- [WHAT TO DO]:
Only the images are to be dropped; the records themselves must be repeated exactly.
----- SUPPLIED DATA
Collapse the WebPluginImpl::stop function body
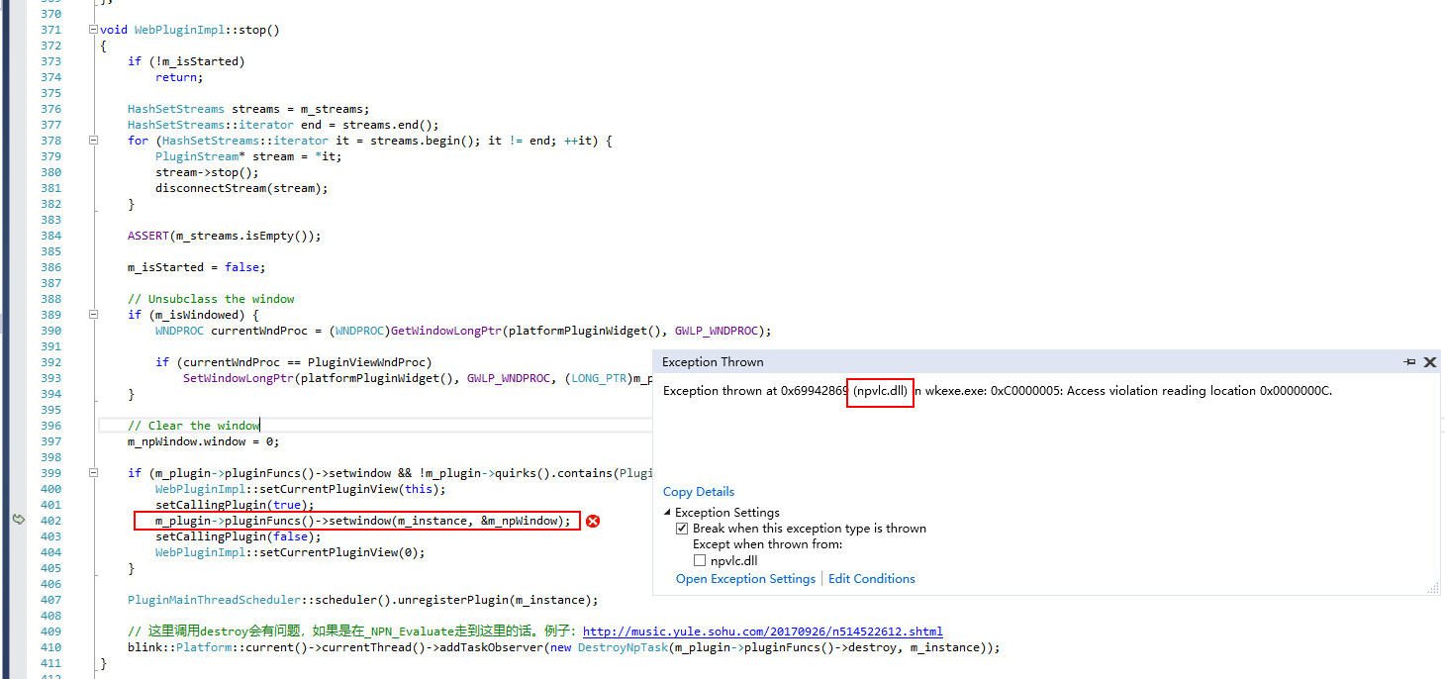Screen dimensions: 1445x679 (x=94, y=29)
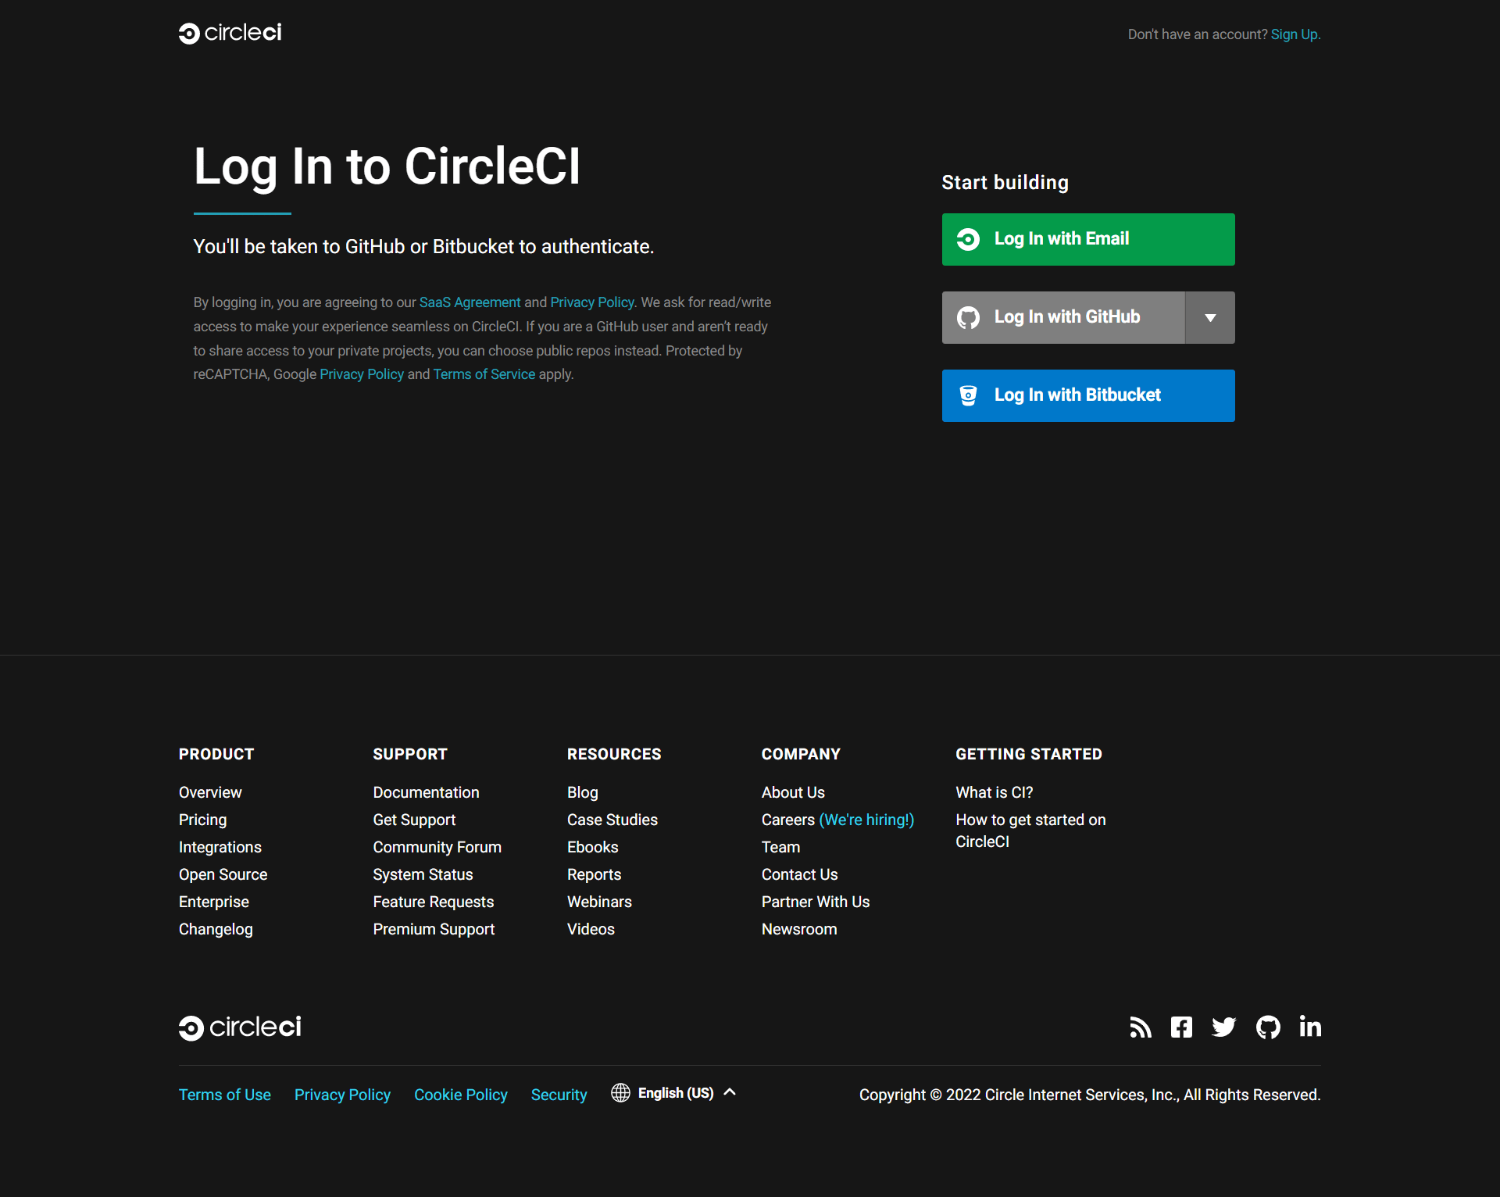Select the Facebook icon in footer

[x=1181, y=1026]
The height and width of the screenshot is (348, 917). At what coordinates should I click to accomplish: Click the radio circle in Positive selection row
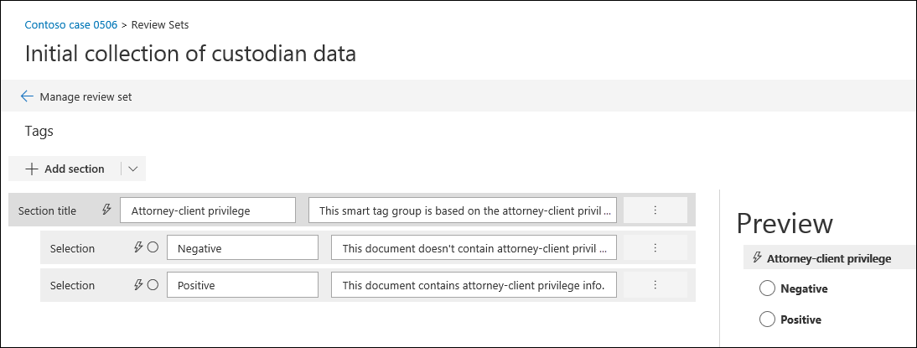point(153,285)
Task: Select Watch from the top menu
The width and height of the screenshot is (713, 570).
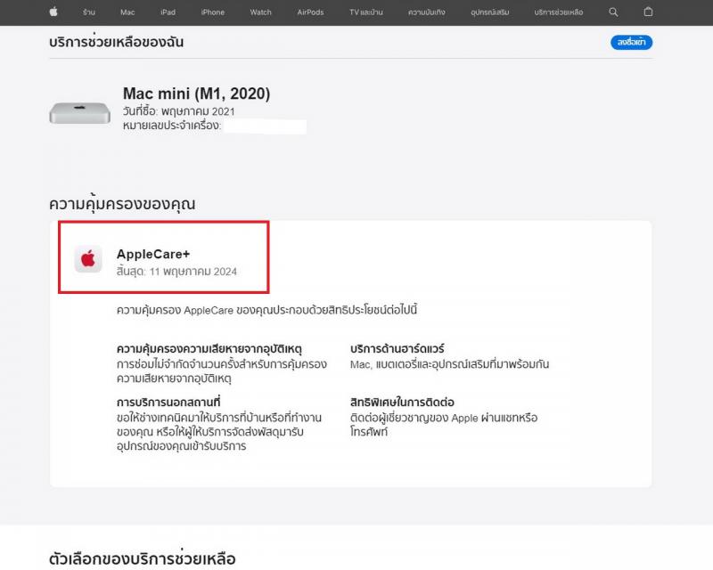Action: (261, 12)
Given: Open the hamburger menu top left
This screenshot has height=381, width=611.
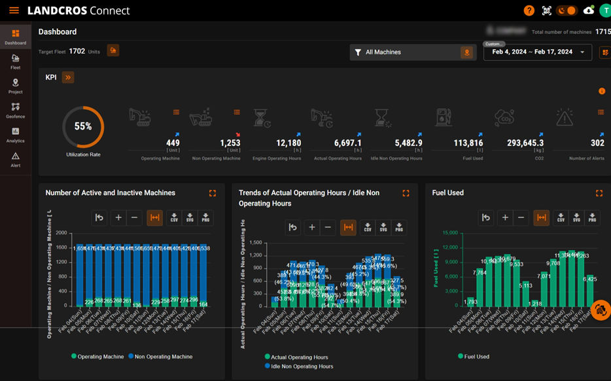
----------
- [TASK RESULT]:
Collapse the WebPluginImpl::stop function body
Screen dimensions: 1445x679 (x=94, y=29)
Select the Facebook icon in footer

[x=1181, y=1026]
The height and width of the screenshot is (348, 917). At what coordinates should I click to accomplish: Click the radio circle in Positive selection row
point(153,285)
Task: Select Watch from the top menu
The width and height of the screenshot is (713, 570).
Action: (261, 12)
Given: Open the hamburger menu top left
This screenshot has height=381, width=611.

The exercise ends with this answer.